-- Passage shown --
2023 Sports, Health and Wellness, Small/Medium Newsroom finalist

Uncovered: How the Insurance Industry Denies Coverage to Patients

About the Project

More than 200 million Americans are covered by private health insurance. But that doesn’t mean they get the care they need when illness strikes.

In “Uncovered,” ProPublica and The Capitol Forum exposed the inner workings of health insurers in denying care to the people covered by their plans.

Big insurers employ doctors, called medical directors, who have sweeping power to approve or reject requests to pay for all kinds of critical care – from life-saving drugs to complex surgeries. They do so by substituting their judgment for those of treating physicians, often ruling that requested care is not “medically necessary.”

ProPublica and The Capitol Forum obtained internal documents, audio recordings, emails, physician reports and other records to show how decisions by insurance company medical directors are often made with little or no review of patient records or any consideration of a treating doctor’s recommendations.

-- Problems to work on --
1. Rewrite the project description from "About the Project" up to and including "by their plans.", swapping "private health insurance" for "commercial health insurance".
2. What specific kinds of records does the project description say ProPublica and The Capitol Forum obtained? List each one.
The remaining material has nothing to do with the project description.

-- Data section --
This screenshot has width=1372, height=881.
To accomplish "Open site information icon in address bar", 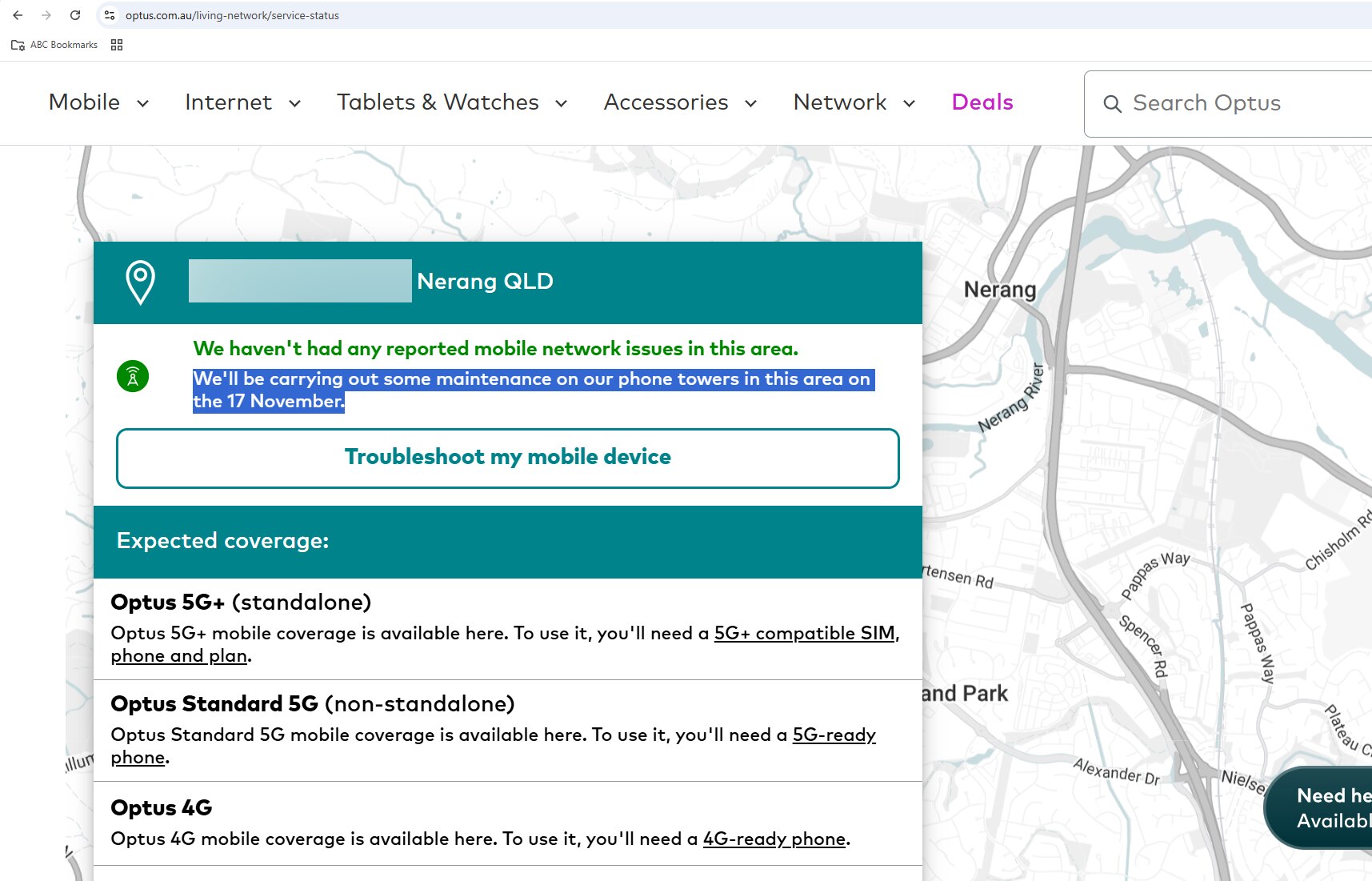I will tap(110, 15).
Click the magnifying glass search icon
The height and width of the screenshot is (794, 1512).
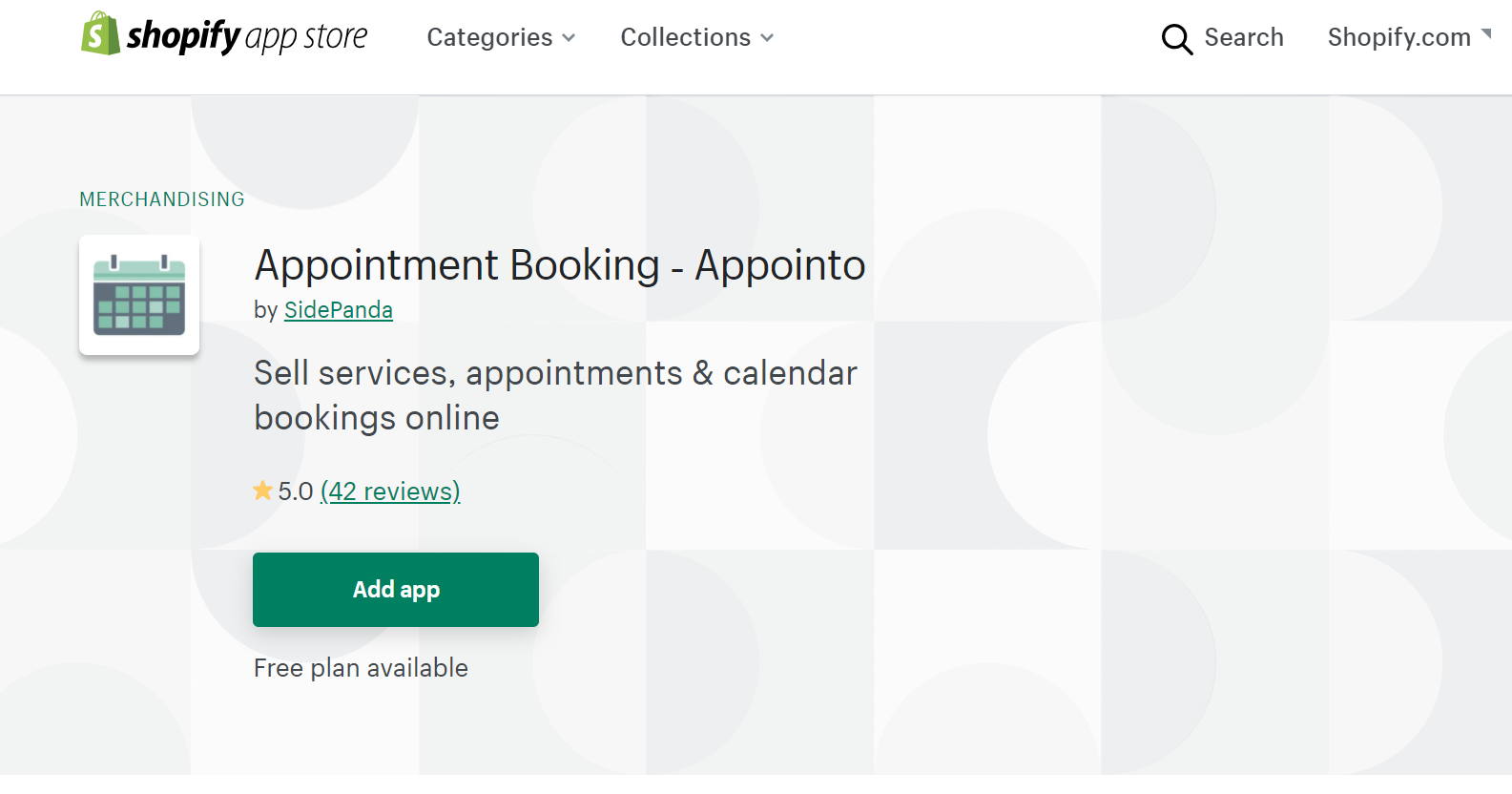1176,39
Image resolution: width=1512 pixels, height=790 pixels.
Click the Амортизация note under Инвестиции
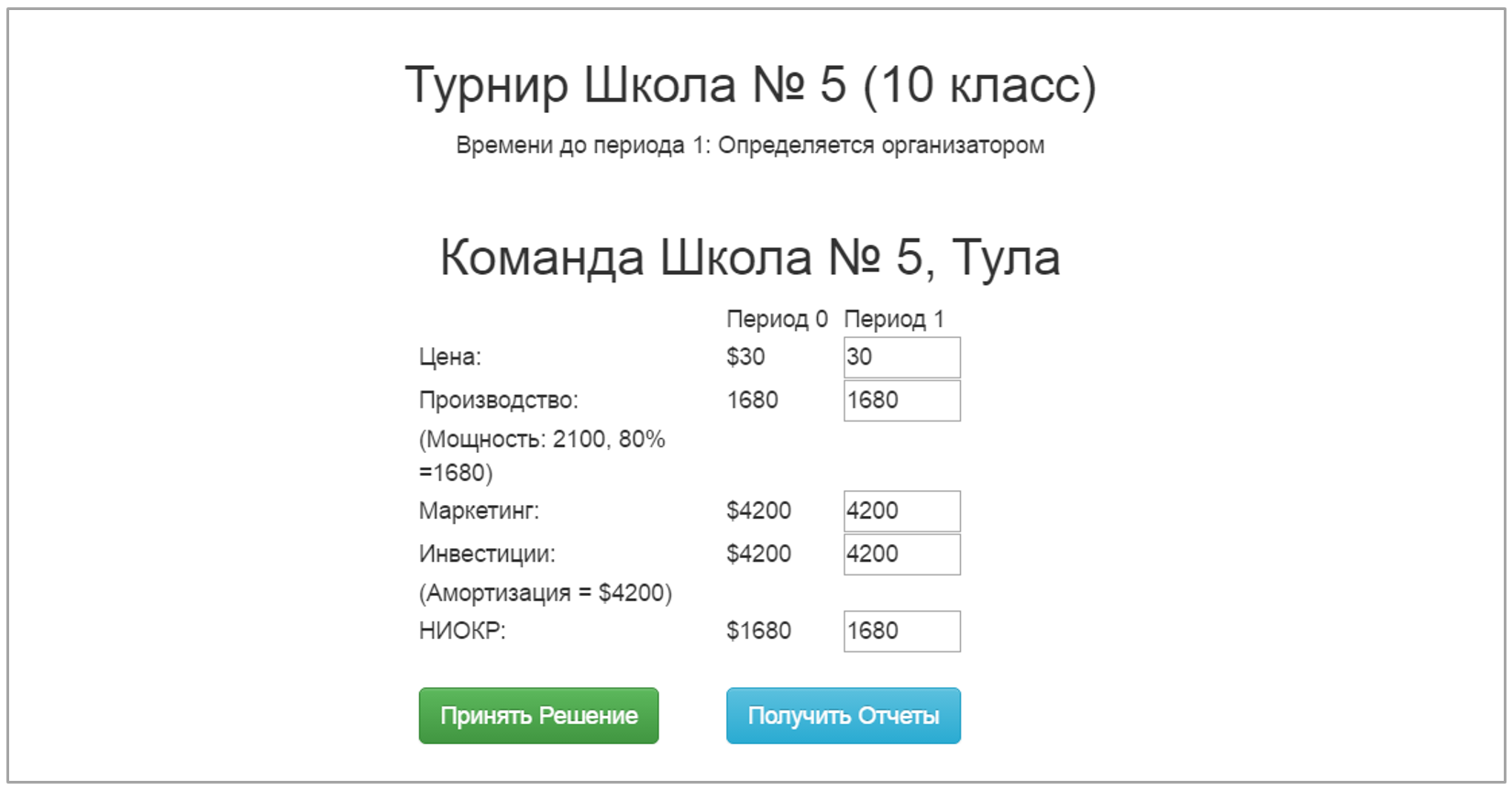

-- Answers to each task --
1.
About the Project

More than 200 million Americans are covered by commercial health insurance. But that doesn’t mean they get the care they need when illness strikes.

In “Uncovered,” ProPublica and The Capitol Forum exposed the inner workings of health insurers in denying care to the people covered by their plans.

2. internal documents, audio recordings, emails, physician reports